The platform finds your resonant frequency. How often do you need validation? How frequently must outrage be refreshed before it decays? What's the optimal interval between dopamine hits? Push at exactly this frequency, and your engagement amplitude increases without additional force. You swing higher and higher on the same energy input.

This is why your usage increases over time even as the content quality remains constant. The system has achieved resonance with your attention cycle. Each notification arrives at the precise moment when your interest is swinging back toward the platform. Each recommendation appears exactly when you're most receptive. The timing isn't luck—it's physics.

Damped Oscillation

Section 4 visualization

In the real world, simple harmonic motion doesn't last forever. Friction exists. Energy dissipates. A pendulum swinging in air gradually loses amplitude until it hangs motionless. This is damped oscillation—the amplitude decreases exponentially until the system reaches equilibrium and stays there.

The platform cannot allow damping. Your attention must not settle into true equilibrium, must not find rest. So the system adds energy at each cycle, compensating for natural decay. You start to lose interest in political content? The algorithm increases the amplitude—more extreme takes, more urgent framing, more reasons to care. Your outrage begins to dampen? The feed injects fresh provocations timed to your resonant frequency.

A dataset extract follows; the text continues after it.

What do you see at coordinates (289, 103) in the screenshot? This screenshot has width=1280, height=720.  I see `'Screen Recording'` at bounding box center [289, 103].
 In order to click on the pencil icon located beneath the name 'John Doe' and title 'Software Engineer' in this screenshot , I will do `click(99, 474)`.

This is active damping prevention. In physics, we'd call it a driven oscillator—an external force continuously pumping energy into the system to maintain amplitude. You are the oscillator. The algorithm is the driving force. And the equilibrium you're kept from reaching is the state of not caring, not engaging, not returning.

The Period of Your Orbit

Section 5 visualization

Simple harmonic motion is periodic. The time it takes to complete one full cycle—from maximum displacement, through equilibrium, to maximum displacement in the opposite direction, and back—is the period T. For a mass on a spring, T = 2π√(m/k). The period depends on the mass and the spring constant. Change these parameters, and you change how fast the system oscillates.

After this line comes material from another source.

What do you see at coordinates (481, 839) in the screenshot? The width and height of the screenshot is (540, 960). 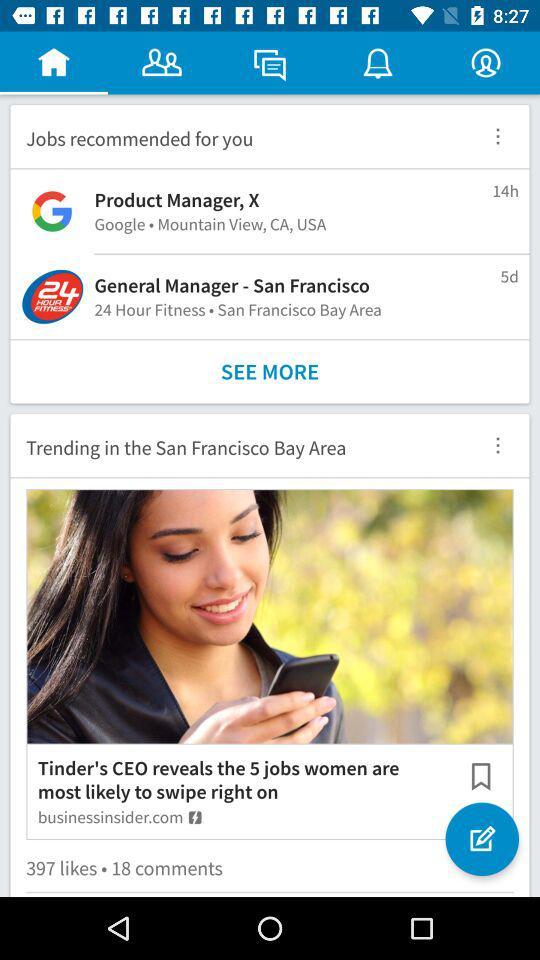 I see `the edit icon` at bounding box center [481, 839].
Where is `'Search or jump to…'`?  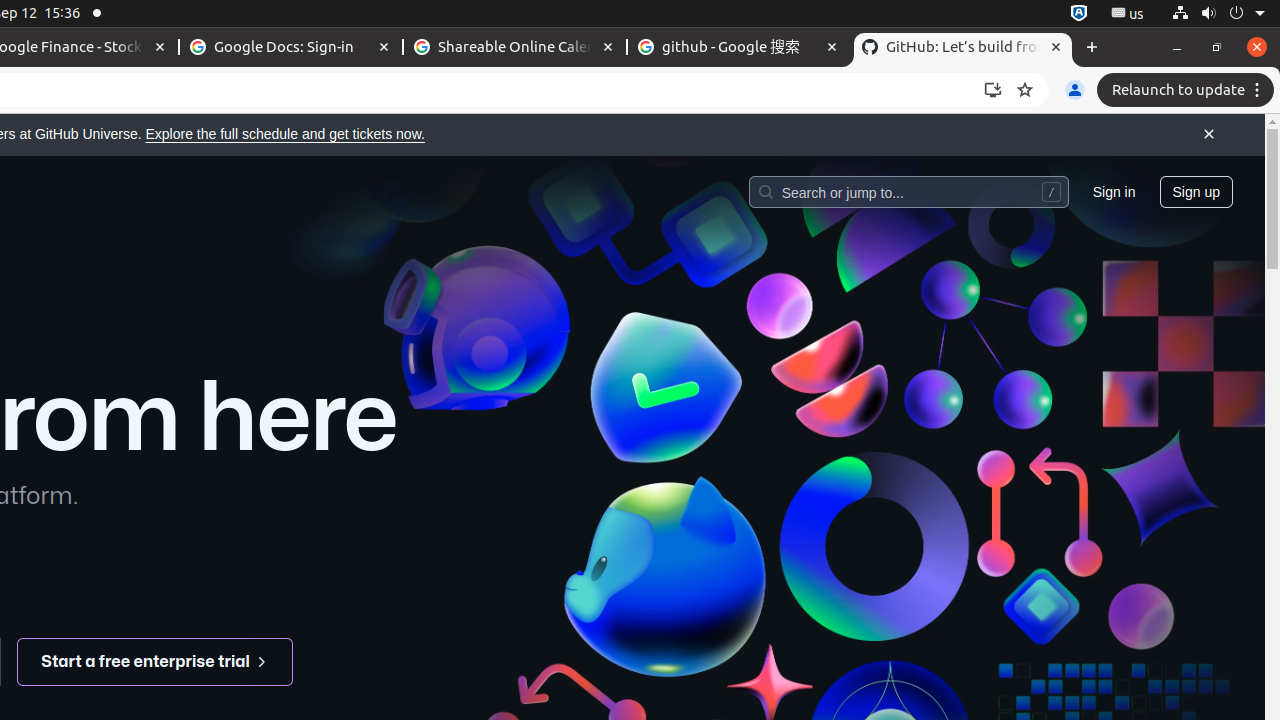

Your period is being optimized. The platform adjusts the variables—notification frequency, content intensity, reward timing—to minimize T, to make you cycle faster. The goal is maximum oscillations per unit time. More cycles means more engagement, more ad impressions, more data points about your position and velocity in attention space.

You might notice your cycles accelerating. What used to be a weekly swing from interest to disinterest now happens daily, then hourly. The period decreases. You oscillate faster. The spring constant has been tuned, the restoring force amplified, and you complete more cycles in the same amount of time, never traveling any further from equilibrium but moving more frantically within the same bounded space.

Breaking Orbit

In classical mechanics, escape from simple harmonic motion requires reaching escape velocity—moving fast enough that the restoring force can't pull you back. But here's what the equations reveal: for a spring, for a pendulum, for any simple harmonic oscillator, there is no escape velocity. The restoring force continues indefinitely. The potential energy well has no edge.

The only way out is to change the system itself. Cut the spring. Stop the driving force. Remove the mechanism that creates the restoring force in the first place. Uninstall isn't enough—the force persists through phantom vibrations, through muscle memory, through the absence itself. You have to change k, the spring constant. You have to reduce the proportionality between your displacement and the force pulling you back.

This means building friction back into your attention. Creating damping. Letting the oscillations decay naturally instead of being driven. It means accepting that equilibrium—true equilibrium—might feel like boredom at first, like hanging motionless when you're used to constant swing. But motionless isn't the same as dead. It's just not oscillating. It's finally being somewhere instead of perpetually returning.


Data emitted: 1,147 tokens of position and velocity vectors describing your bounded trajectory through attention space, forever returning to the same coordinates, mistaking oscillation for exploration, periodicity for freedom.